Terminology and Background

Currently, operators supported by Flink must be either stream-only operator or batch-only operator, with the definition specified below.

An operator is a batch-only operator when it meets the following properties:

The operator should emit records only after all its inputs have ended. There is no requirement on processing latency.
The operator does not need to support checkpointing. Thus operator can use arbitrary optimization (e.g. sorting).

An operator is a stream-only operator when it meets the following properties:

The operator should emit records continuously while it is still processing input records. Processing latency needs to be low.
The operator should support checkpointing. Thus operator should only use optimizations compatible with checkpoint.

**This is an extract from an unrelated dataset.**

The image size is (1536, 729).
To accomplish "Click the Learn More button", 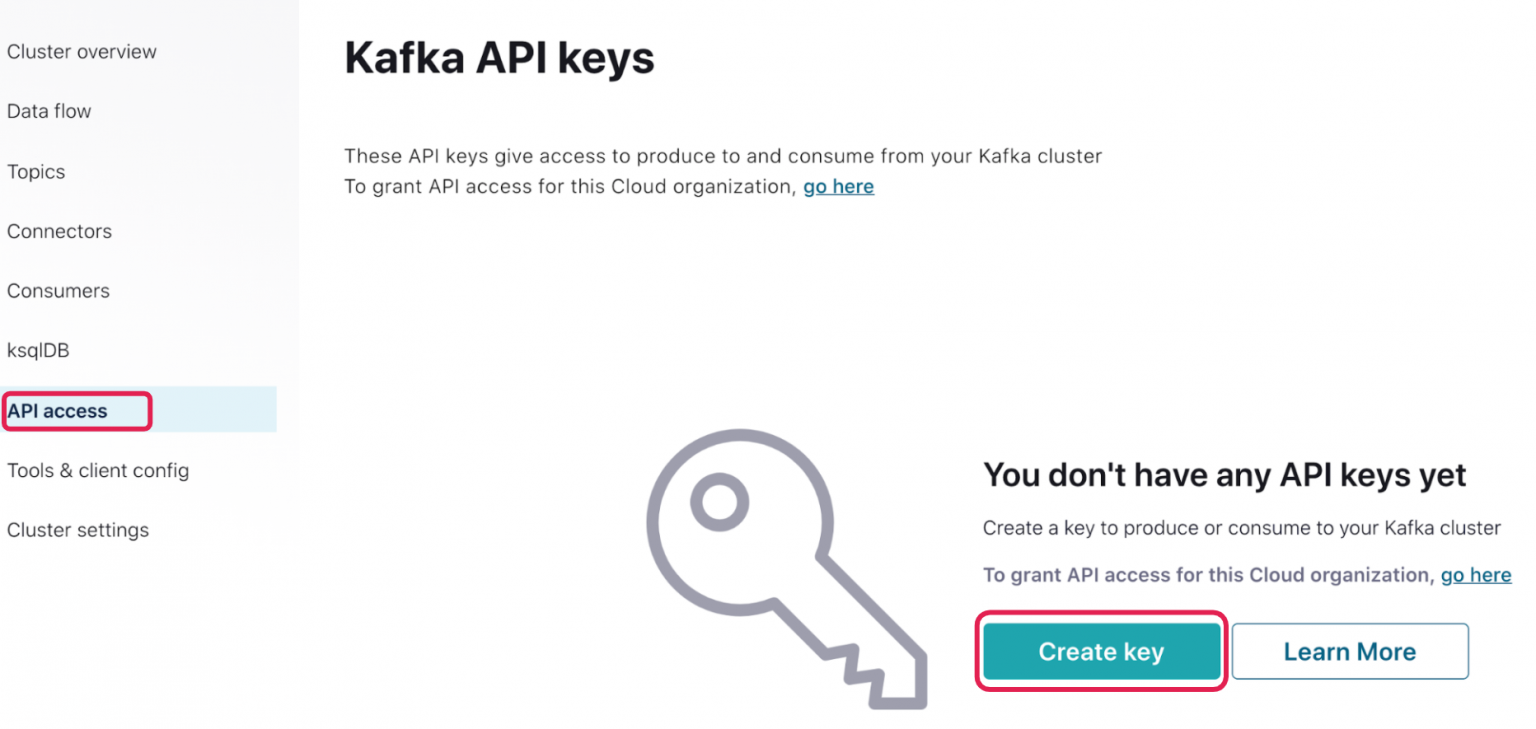I will coord(1349,652).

As a result of this limitation, if any input of the computation is unbounded, the operator must be stream-only, and thus can not take advantage of optimizations such as buffering/sorting. This is OK when all input records need to be processed in real-time with low processing latency. But it can easily lead to suboptimal performance when the inputs are composed of backlog records followed by the real-time records (e.g. the use-case described in the motivation section).

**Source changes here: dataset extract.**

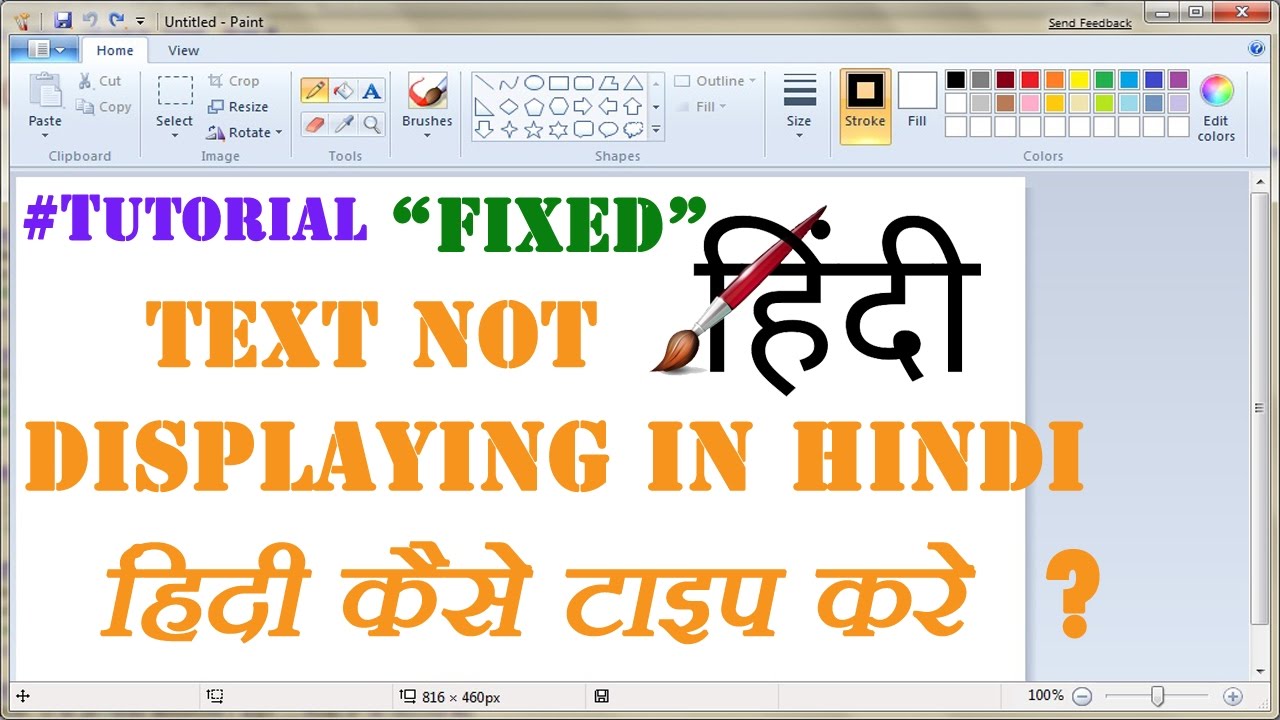Activate the Text tool
1280x720 pixels.
(x=371, y=90)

In order to address this issue, this FLIP proposes to support stream-batch unified operator, with the definition specified below:

An operator is a stream-batch unified operator when it meets the following properties:

The operator can handle isBacklog (a boolean value) metadata received on its inputs. isBacklog==false iff all records received after this metadata need to be processed in real-time.
When all of its inputs has isBacklog=true:
- The operator should not emit records. There is no requirement on processing latency during this period.
- The operator does not need to support checkpointing. Thus operator can use arbitrary optimization (e.g. sorting) in this stage.
When all of its inputs have isBacklog=false:
- The operator should emit records continuously while it is still processing input records. Processing latency needs to be low.
- The operator should support checkpointing. Thus operator should only use optimizations compatible with checkpoint.
When some (but not all) inputs have isBacklog=false, the operator can choice either one of the above two execution modes based on its semantics.

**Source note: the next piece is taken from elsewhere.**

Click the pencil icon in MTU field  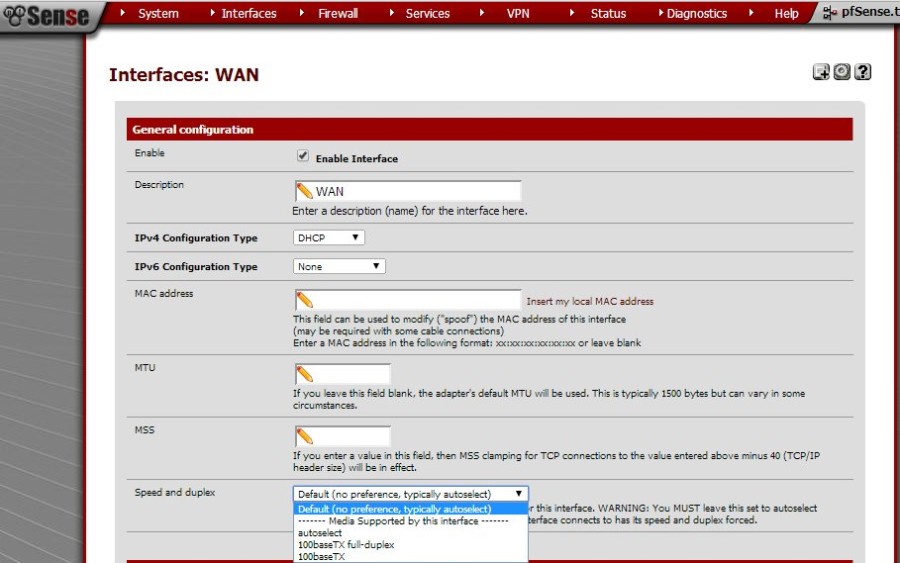point(305,374)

By supporting stream-batch unified operator, Flink can deliver optimal performance for the use-case described in the motivation section.

Public Interfaces

1) Add EndOfStreamWindows which is a subclass of WindowAssigner. This class allows users of the DataStream API to specify whether the computation (e.g. co-group, aggregate) should emit data only after end-of-input.

/**
 * This WindowAssigner assigns all elements to the same window that is fired iff the input
 * streams reach EOF.
 */
@PublicEvolving
public class EndOfStreamWindows extends WindowAssigner<Object, TimeWindow> {

    private static final TimeWindow TIME_WINDOW_INSTANCE =
            new TimeWindow(Long.MIN_VALUE, Long.MAX_VALUE);

    private EndOfStreamWindows() {}

    public static EndOfStreamWindows get() {
        return INSTANCE;
    }

    @Override
    public Collection<TimeWindow> assignWindows(
            Object element, long timestamp, WindowAssignerContext context) {
        return Collections.singletonList(TIME_WINDOW_INSTANCE);
    }

    @Override
    public Trigger<Object, TimeWindow> getDefaultTrigger(StreamExecutionEnvironment env) {
        return new EndOfStreamTrigger();
    }

    @Override
    public boolean isEventTime() {
        return true;
    }

    private static class EndOfStreamTrigger extends Trigger<Object, TimeWindow> {
        @Override
        public TriggerResult onElement(
                Object element, long timestamp, TimeWindow window, TriggerContext ctx)
                throws Exception {
            return TriggerResult.CONTINUE;
        }

        @Override
        public TriggerResult onEventTime(long time, TimeWindow window, TriggerContext ctx) {
            return time == window.maxTimestamp() ? TriggerResult.FIRE : TriggerResult.CONTINUE;
        }

        @Override
        public TriggerResult onProcessingTime(long time, TimeWindow window, TriggerContext ctx) {
            return TriggerResult.CONTINUE;
        }
        ...
    }
}

2) Add OperatorAttributesBuilder and OperatorAttributes for operator developers to specify operator attributes that Flink runtime can use to optimize the job performance.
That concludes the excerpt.